(Rows on where targets appear)
━━━━━━━━━━

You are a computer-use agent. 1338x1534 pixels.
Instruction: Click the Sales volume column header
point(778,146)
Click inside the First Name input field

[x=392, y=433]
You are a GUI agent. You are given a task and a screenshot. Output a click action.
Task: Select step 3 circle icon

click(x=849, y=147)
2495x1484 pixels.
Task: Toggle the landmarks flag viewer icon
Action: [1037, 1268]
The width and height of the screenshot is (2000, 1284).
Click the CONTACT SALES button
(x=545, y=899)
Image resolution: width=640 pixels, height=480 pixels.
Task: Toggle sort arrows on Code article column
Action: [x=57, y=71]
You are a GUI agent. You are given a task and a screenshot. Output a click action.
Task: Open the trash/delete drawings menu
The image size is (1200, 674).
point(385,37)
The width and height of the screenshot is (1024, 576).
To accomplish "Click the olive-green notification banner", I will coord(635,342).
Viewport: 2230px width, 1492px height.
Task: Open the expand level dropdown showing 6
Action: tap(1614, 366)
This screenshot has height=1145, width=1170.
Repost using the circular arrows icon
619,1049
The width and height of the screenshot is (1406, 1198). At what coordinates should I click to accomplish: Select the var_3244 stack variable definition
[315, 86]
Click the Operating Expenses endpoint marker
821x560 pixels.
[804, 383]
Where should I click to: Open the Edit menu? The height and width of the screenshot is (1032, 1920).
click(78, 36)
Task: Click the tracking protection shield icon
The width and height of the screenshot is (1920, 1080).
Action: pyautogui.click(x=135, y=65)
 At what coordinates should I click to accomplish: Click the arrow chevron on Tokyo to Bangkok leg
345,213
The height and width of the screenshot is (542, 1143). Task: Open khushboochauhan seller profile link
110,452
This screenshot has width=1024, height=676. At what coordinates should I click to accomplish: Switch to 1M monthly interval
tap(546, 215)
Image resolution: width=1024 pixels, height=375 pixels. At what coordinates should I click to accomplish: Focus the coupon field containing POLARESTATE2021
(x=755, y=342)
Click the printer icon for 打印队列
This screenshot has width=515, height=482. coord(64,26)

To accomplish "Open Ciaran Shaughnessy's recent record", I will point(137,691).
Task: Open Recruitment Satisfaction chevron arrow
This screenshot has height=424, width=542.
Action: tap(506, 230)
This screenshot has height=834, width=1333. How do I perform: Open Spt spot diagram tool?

━━━━━━━━━━

◆ What is expected ◆
Gather every line in the rows above that contains the word "Select". Case counts.

◆ Output of the exercise ◆
Task: Select step 3 circle icon
The width and height of the screenshot is (1406, 1198). At what coordinates should I click to accomplish: Select the var_3244 stack variable definition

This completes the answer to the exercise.